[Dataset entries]
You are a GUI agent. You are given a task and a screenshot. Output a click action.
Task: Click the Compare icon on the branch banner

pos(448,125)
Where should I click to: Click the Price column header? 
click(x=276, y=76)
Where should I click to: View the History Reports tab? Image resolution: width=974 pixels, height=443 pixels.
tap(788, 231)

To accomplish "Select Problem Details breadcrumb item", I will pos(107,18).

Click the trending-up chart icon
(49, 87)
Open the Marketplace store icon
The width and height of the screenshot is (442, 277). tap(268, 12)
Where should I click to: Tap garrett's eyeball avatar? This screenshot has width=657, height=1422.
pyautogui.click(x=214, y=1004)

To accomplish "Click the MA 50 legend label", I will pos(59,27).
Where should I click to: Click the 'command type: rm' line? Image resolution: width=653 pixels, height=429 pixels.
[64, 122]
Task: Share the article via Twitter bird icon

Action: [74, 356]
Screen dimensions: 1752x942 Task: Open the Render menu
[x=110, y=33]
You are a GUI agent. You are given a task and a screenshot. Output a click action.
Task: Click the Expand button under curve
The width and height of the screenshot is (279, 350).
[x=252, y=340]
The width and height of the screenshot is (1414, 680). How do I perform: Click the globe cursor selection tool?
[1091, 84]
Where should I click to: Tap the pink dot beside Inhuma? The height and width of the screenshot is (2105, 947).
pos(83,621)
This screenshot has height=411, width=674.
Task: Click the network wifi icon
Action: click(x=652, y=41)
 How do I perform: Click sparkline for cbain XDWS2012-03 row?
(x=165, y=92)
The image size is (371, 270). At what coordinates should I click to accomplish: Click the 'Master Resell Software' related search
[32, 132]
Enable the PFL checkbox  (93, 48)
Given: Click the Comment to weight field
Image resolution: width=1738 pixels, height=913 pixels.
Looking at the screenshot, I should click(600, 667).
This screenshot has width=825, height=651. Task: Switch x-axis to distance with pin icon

Exercise: Output an exact copy of each record.

Response area:
You are a GUI agent. You are given a task and a screenshot. Output a click action.
Task: Click the Compare icon on the branch banner

pos(448,125)
Where should I click to: Click the Price column header? 
click(x=276, y=76)
Where should I click to: View the History Reports tab? Image resolution: width=974 pixels, height=443 pixels.
tap(788, 231)

To accomplish "Select Problem Details breadcrumb item", I will pos(107,18).

Click the trending-up chart icon
(49, 87)
Open the Marketplace store icon
The width and height of the screenshot is (442, 277). tap(268, 12)
Where should I click to: Tap garrett's eyeball avatar? This screenshot has width=657, height=1422.
pyautogui.click(x=214, y=1004)

To accomplish "Click the MA 50 legend label", I will pos(59,27).
Where should I click to: Click the 'command type: rm' line? Image resolution: width=653 pixels, height=429 pixels.
[64, 122]
Task: Share the article via Twitter bird icon

Action: [74, 356]
Screen dimensions: 1752x942 Task: Open the Render menu
[x=110, y=33]
You are a GUI agent. You are given a task and a screenshot. Output a click action.
Task: Click the Expand button under curve
The width and height of the screenshot is (279, 350).
[x=252, y=340]
The width and height of the screenshot is (1414, 680). How do I perform: Click the globe cursor selection tool?
[1091, 84]
Where should I click to: Tap the pink dot beside Inhuma? The height and width of the screenshot is (2105, 947).
pos(83,621)
This screenshot has height=411, width=674.
Task: Click the network wifi icon
Action: click(x=652, y=41)
 How do I perform: Click sparkline for cbain XDWS2012-03 row?
(x=165, y=92)
The image size is (371, 270). At what coordinates should I click to accomplish: Click the 'Master Resell Software' related search
[32, 132]
Enable the PFL checkbox  (93, 48)
Given: Click the Comment to weight field
Image resolution: width=1738 pixels, height=913 pixels.
Looking at the screenshot, I should click(600, 667).
This screenshot has width=825, height=651. Task: Switch x-axis to distance with pin icon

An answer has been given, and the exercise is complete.